The BOJ met last night and left policy settings unchanged, as universally expected. This means that the BOJ is still purchasing assets at a rate of ¥80 trillion per year (ostensibly) and interest rates remain at -0.10%. Their problem is that despite the fact that they have been doing this for more than 6 years, as well as purchasing corporate bonds and equity ETF’s, they are actually getting worse results. Last night they downgraded their growth and inflation forecasts to 0.9% for both GDP and CPI as they continuously fail in their attempts to stoke price increases.

While the Fed has already begun normalizing policy and the ECB is trying to move in that direction (although I think they missed the boat on that), the BOJ is making no pretenses about the fact that QE is a fact of life for the foreseeable future. Policy failure at the central bank level has become the norm, not the exception, and the BOJ is Exhibit A. As such, the yen is very likely to see its value remain beholden to the market’s overall risk appetite. If we continue to see sessions like yesterday, where equities and commodities suffer while Treasuries are bid, you can be pretty sure the yen will strengthen. While this morning the currency is actually weaker by 0.3%, that seems more like a position adjustment rather than a commentary on risk. In fact, if equities continue to suffer, look for the yen to regain its lost ground and then some.

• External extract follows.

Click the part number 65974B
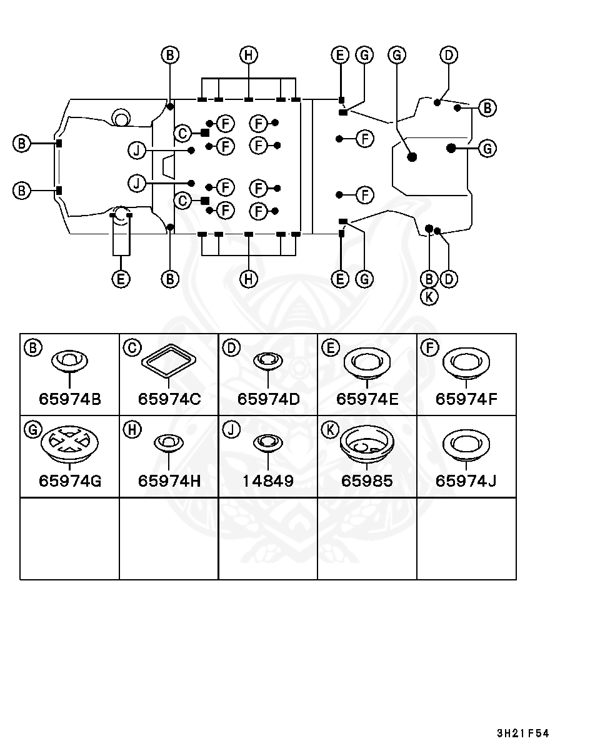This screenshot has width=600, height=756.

As to Brexit, the pound is trading back above 1.30 this morning for the first time since the first week of November, which was arguably more about the US elections than the UK. But the market is becoming increasingly convinced that a hard Brexit is off the table, and that some type of deal will get done, maybe not by March, but then after a several month delay. If this is your belief, then the pound clearly has further to rally, as the market remains net short, but my only advice is to be very careful as policy mistakes are well within the remit of all government organizations, not just central banks.

Beyond those stories, there has been no movement on the trade talks, although Larry Kudlow did highlight that some type of verification would be needed before anything is agreed. US data yesterday showed a much weaker than expected housing market with Existing Home Sales falling 10.0% since last year to just 4.99M in December. The Fed is silent as they prepare for next week’s meeting and the ECB is silent as they prepare for tomorrow’s meeting. In other words, it is not that exciting. Equity futures are pointing modestly higher, about 0.25%, although that is after a >1% decline in all markets yesterday. Treasury yields are higher by 2bps and oil prices are modestly higher (0.7%) after a sharper decline yesterday. Overall, the market remains unexciting and I expect that until we see a resolution of one of the key issues, notably trade or Brexit, things are likely to remain quiet. That said, it does appear that there are ample underlying concerns to warrant a fully hedged position for risk managers.